Нет, часы показывали лишь половину одиннадцатого, когда главарь нарушил молчание, объявив:
— Мы победим, друзья. Если уж старая карга до сих пор не добралась до этого Генри Смита, то сейчас он уже наверняка спит.
Эл, можешь начинать закладывать взрывчатку под дверцу сейфа. Рыжий, отправляйся за лошадьми и оставь их на заднем дворе. Возможно, нам придется резво сняться с места, а потом быстро и долго удирать. Чужак, ты знаешь, где наши лошади. Заберешь их из конюшни и приведешь на задний двор.
Пенстивен с готовностью вскочил на ноги. Все, что угодно, даже необходимость встречи с подозрительным конюхом, было лучше, чем это бесконечное ожидание.

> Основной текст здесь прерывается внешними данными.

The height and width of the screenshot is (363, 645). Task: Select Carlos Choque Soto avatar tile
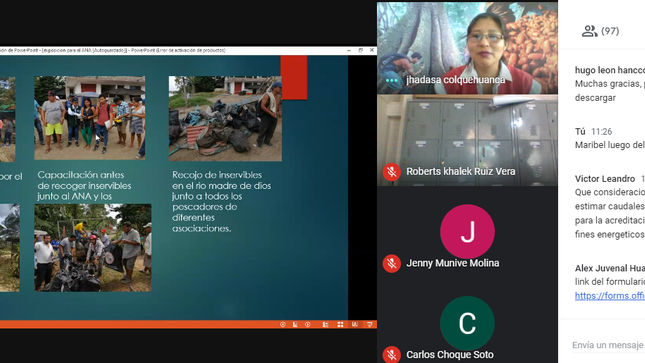pos(467,323)

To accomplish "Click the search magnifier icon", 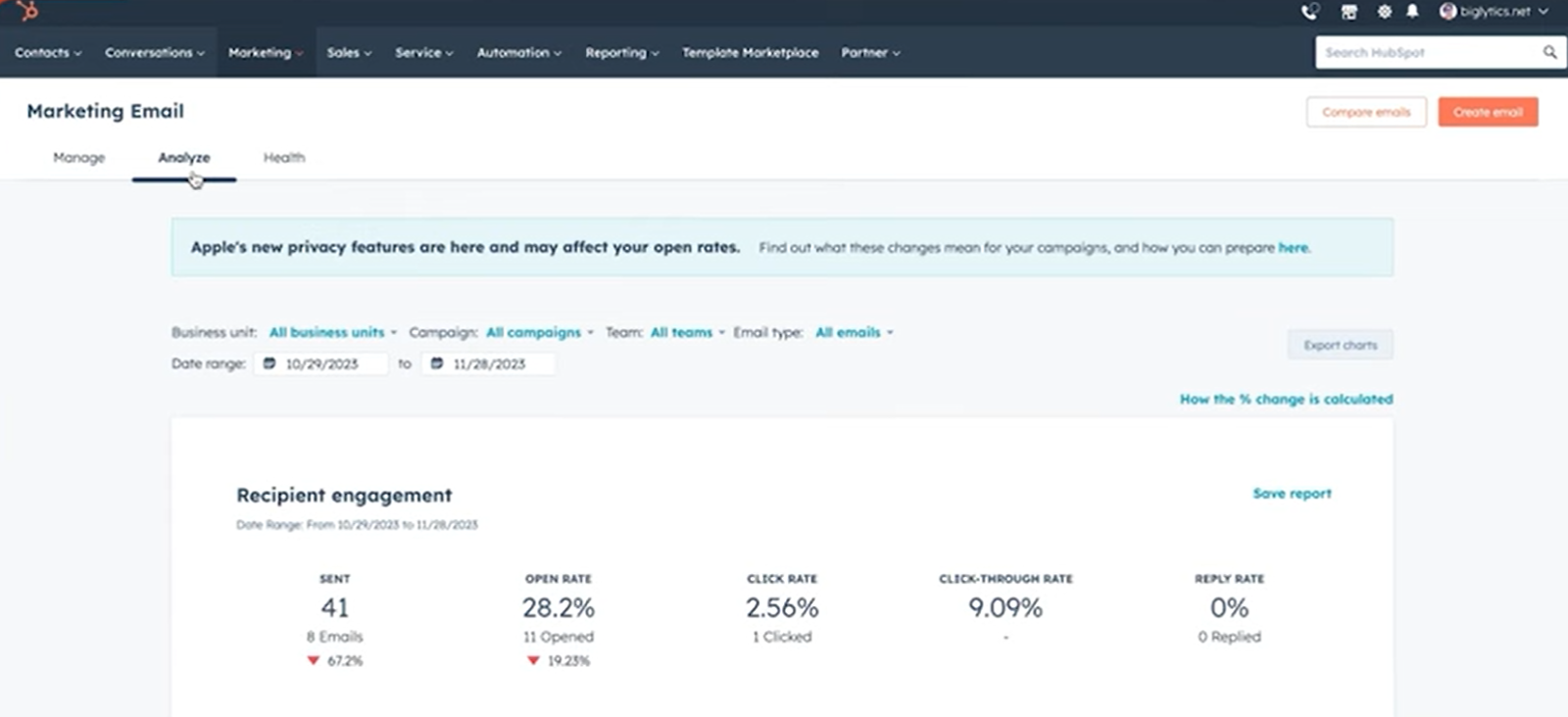I will tap(1549, 52).
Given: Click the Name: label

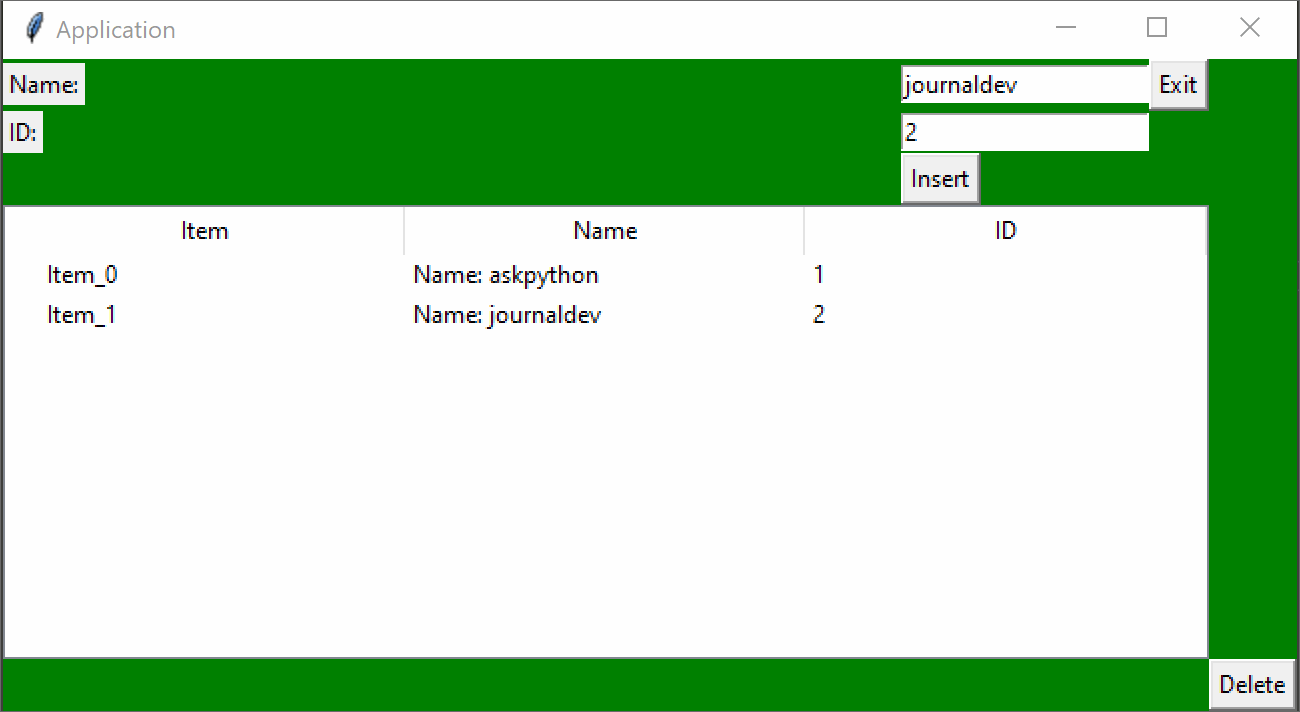Looking at the screenshot, I should coord(43,83).
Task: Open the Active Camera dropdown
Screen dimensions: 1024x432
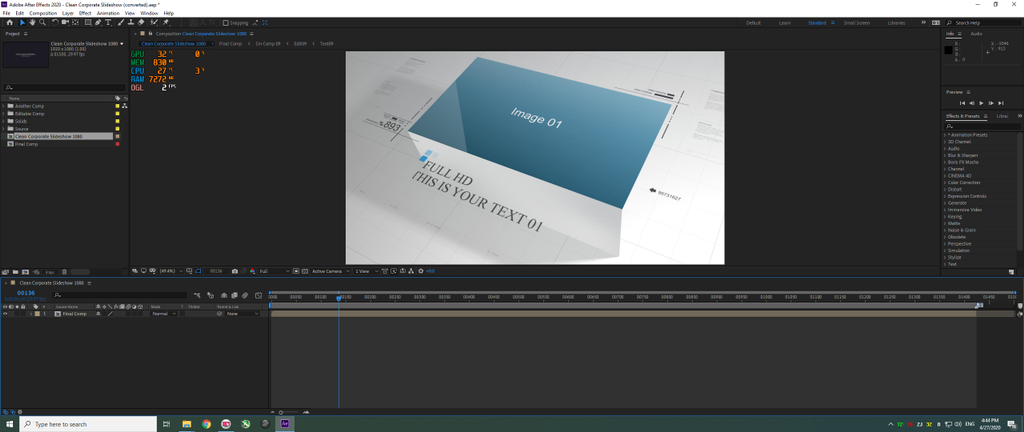Action: 328,271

Вместе с Рыжим они вышли через заднюю калитку, и Рыжий тихонько пробормотал:
— Еще часа два в этой дыре, и я сойду с ума. Просто упаду на землю и стану биться в истерике. У меня не железные нервы, не такие, как у тебя, Чужак. Слушай, а здорово все-таки босс запудрил мозги этой старой кляче, правда? Ну ладно, до встречи.
На улице они разошлись в разные сторону. До городской конюшни Пенстивен добрался довольно быстро.
Ночной конюх был занят мытьем небольшой прогулочной коляски с колесами на резине. Он так быстро раскручивал колесо, так что железные спицы сливались в один сплошной сверкающий диск, поблескивающий под стекающими с губки потоками воды.
— Я забираю ту пару, объявил Пенстивен. — Серого и гнедого. Сколько с меня?
— Три с полтиной, — ответил конюх.
Назначенная цена была поистине грабительской, и Пенстивен уже хотел было поспорить с зарвавшимся конюхом и указать ему на необоснованность притязаний, когда вспомнил наставления Джона Крисмаса: не торговаться, даже если с тебя требуют пять долларов за костлявого цыпленка-заморыша. Поэтому он безо всяких разговоров заплатил требуемую сумму.